Amino acid residues adjacent to the catalytic cavity of tetramer L-asparaginase II contribute significantly to its catalytic efficiency and thermostability.

L-Asparaginase (L-asparagine amidohydrolase, EC 3.5.1.1) catalyzes the hydrolysis of L-asparagine to L-aspartic acid and ammonia. It can be used to reduce the formation of acrylamide, which is carcinogenic to humans in foods, via removal of the precursor, asparagine, from the primary ingredients. However, low activity and poor thermostability of L-asparaginase restrict its application in food industry. In this study, we successfully improved thermostability and catalytic efficiency of L-asparaginase II (BsAII) from Bacillus subtilis B11-06 by site-directed mutagenesis. According to sequences alignment and homologous modeling, residues G107, T109 and S166 which were adjacent to the catalytic cavity were selected and substituted by Asp, Gln/Ser and Ala, respectively, to construct mutants G107D, T109Q, T109S and S166A. The BsAII mutant of G107D (G107Dansz) displayed superior performance in thermal tolerance and higher activity than the wild-type enzyme (towards L-asparagine).

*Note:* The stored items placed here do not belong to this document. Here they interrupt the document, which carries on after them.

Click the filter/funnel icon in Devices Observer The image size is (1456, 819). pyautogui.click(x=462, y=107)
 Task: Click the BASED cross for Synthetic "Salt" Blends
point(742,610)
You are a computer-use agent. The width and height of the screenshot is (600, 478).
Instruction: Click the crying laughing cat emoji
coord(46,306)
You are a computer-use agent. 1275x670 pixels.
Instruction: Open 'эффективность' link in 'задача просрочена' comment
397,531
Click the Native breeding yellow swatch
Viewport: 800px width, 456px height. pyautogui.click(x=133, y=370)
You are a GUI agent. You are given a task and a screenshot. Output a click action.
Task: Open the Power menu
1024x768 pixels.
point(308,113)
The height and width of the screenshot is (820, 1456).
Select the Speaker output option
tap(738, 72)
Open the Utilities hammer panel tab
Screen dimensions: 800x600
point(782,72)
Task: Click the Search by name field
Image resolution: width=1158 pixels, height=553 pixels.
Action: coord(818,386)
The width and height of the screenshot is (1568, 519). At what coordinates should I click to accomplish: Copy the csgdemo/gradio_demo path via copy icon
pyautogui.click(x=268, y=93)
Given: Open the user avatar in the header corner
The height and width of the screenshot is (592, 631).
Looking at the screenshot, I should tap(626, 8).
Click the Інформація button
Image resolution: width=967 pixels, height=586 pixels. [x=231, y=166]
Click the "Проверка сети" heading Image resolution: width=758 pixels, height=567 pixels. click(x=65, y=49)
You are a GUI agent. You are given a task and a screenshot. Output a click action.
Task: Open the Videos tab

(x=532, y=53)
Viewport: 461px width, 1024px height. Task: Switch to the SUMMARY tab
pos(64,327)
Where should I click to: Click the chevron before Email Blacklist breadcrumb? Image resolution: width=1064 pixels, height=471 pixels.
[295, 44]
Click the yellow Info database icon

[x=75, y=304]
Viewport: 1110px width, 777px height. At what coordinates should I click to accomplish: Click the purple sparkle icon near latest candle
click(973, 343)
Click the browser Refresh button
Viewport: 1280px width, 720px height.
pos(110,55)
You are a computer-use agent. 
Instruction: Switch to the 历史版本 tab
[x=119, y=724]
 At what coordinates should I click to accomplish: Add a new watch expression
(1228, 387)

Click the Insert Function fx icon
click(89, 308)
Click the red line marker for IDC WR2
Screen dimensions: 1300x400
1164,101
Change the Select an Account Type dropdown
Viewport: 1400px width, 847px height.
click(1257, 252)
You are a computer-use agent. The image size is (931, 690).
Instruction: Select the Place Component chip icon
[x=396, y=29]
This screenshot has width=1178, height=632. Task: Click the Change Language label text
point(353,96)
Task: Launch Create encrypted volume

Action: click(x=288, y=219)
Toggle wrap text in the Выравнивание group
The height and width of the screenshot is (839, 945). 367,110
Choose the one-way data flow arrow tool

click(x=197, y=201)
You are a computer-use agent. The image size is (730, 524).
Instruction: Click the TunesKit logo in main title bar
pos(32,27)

Comparative analysis of hydrogen bond interactions, surface electrostatic potential and structure of substrate binding pocket between G107Danszand BsAII indicated that the substitution of G107, which was adjacent to catalytic cavity with Asp, resulted in small conformational changes and surface electrostatic potential redistribution and contributed to the improved protein stability and catalytic efficiency.